Esther en Alexander kopen in Ik vertrek een bouwvallig herenhuis in de Dordogne om er een bed and breakfast van te maken. Omdat het geld na aanschaf van het pand op is, pendelen ze op en neer tussen Nederland en Frankrijk om te klussen.
Een monsterproject in Ik vertrek: Alexander en Esther verruilen Arnhem voor de Dordogne. Daar hebben de brandweerman en de beleidsmedewerker hun hart verloren aan een herenhuis. Hun toekomstige B&B - of chambre d'hôtes - is een charmant gebouw, maar wel een met de nodige gebreken. Het dak lekt bijvoorbeeld en er zit houtworm in de kozijnen. En er is al eerder getimmerd. Door spechten om precies te zijn, de gaten staan nog in de luiken.
Ingewikkeld
Om het allemaal nog iets ingewikkelder te maken, is de portemonnee na de aanschaf van het pand leeg. De twee blijven dus werken in Nederland en pendelen voortdurend op en neer naar Frankrijk om te klussen. Twee jaar ploetert het stel, maar hoe ziet het herenhuis eruit als de bouwstofwolken zijn opgetrokken?
Ontbijtje
Het geplande eindresultaat: vijf kamers, allemaal tot in de puntjes afgewerkt. En als het even kan ook nog een paar vaste kampeerplaatsen tussen de fruitbomen op de grond om hun huis heen.

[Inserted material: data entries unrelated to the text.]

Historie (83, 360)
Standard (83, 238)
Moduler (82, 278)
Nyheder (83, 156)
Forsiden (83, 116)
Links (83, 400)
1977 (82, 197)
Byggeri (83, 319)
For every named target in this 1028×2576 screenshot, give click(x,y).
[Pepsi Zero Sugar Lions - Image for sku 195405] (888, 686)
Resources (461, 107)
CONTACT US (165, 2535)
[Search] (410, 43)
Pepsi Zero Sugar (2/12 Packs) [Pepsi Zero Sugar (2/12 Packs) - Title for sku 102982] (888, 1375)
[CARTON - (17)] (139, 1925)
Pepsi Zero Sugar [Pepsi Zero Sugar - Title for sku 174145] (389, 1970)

Als dit allemaal lukt, kunnen de gasten niet alleen bij het stel terecht voor een dak boven hun hoofd. Alex staat ook te trappelen om de innerlijke mens goed te verwennen. Alex heeft namelijk een passie voor eten en wil - naast een overheerlijk ontbijtje - ook een driegangendiner aanbieden. Het is daarbij de bedoeling dat hij zo veel mogelijk gebruikmaakt van lokale en biologisch geproduceerde ingrediënten.